I just did it again. I took my contacts out without verifying my glasses were in the immediate vicinity. I’m blind without my glasses. The irony of looking for your means of sight while utterly blind makes you kick yourself in the rear every time you’re fumbling around your nightstand for your thick-lensed spectacles. My eyes are so terrible that my contacts and my glasses essentially ensure my survival. If my eyes were this bad in an era where awareness of surroundings made sure you lived another day, I wouldn’t be long for that cruel world.

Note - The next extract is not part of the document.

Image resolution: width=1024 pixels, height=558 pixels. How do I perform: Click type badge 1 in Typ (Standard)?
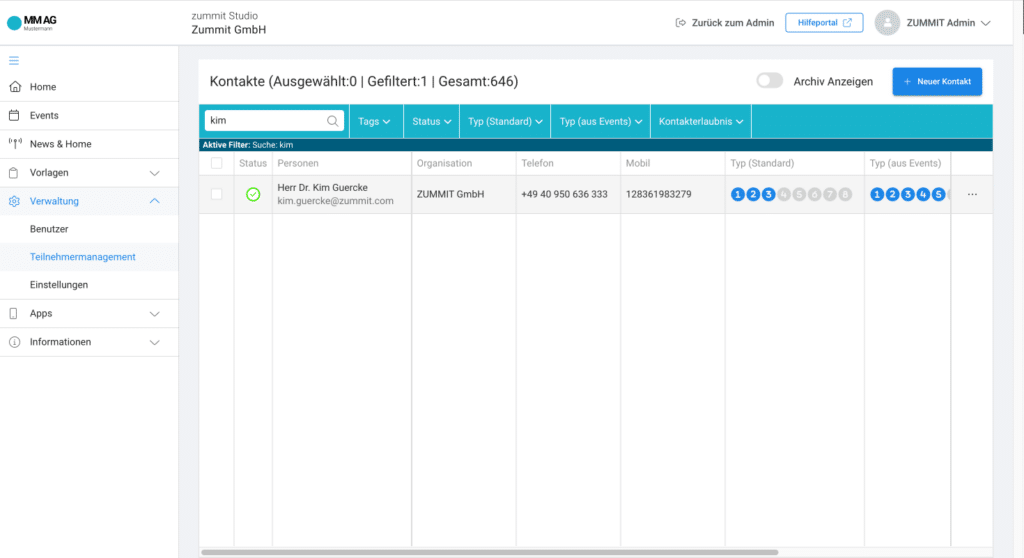pos(738,194)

When I transfer from one mode of sight, my contacts, to the second mode, my glasses, the assumption of a smooth and prosperous transition sometimes falls through. Our fraternity is transitioning from one mode of survival to another as well, and for the sake of all Freemasons, we hope the transition doesn’t leave us blindly staring at the furniture wondering what happened. As the baby boomer generation of Freemasons that brought so much prosperity to the ranks of this fraternity inevitably passes from this world, we look to the younger generation as the next mode of survival.

As a habitual contact wearer, I’ve grown dependent on them for sight, which means when I don my glasses, it takes me a while to get used to them. Freemasonry, as an institution, has grown comfortable relying on the boomer generation to carry most of the load – our average age as a fraternity can attest to that. But the need for the younger generation to step in and be the next mode of survival is both growing and inevitable. While I’m still wearing my contacts, I need to make sure my glasses are ready before I make the transfer from one to the other. Our fraternity needs to make the same assurances.

The outgoing generation needs to make sure the best it can that the next generation is not only present, but also ready to lead the fraternity into the future. The next generation, likewise, needs to work as hard as it can to be in the room and ready to be donned as the lifeblood of Freemasonry.

The knowledge and teachings of Freemasonry are blind. They require brethren, as a person requires sight, for direction, guidance and survival. The transition from one generation of Brother to the next generation of Brother is already upon us. As old or young Masons, we can’t make the assumption that our fraternity will always be here, we all need to make sure we don’t leave our beloved fraternity blind without a means of survival.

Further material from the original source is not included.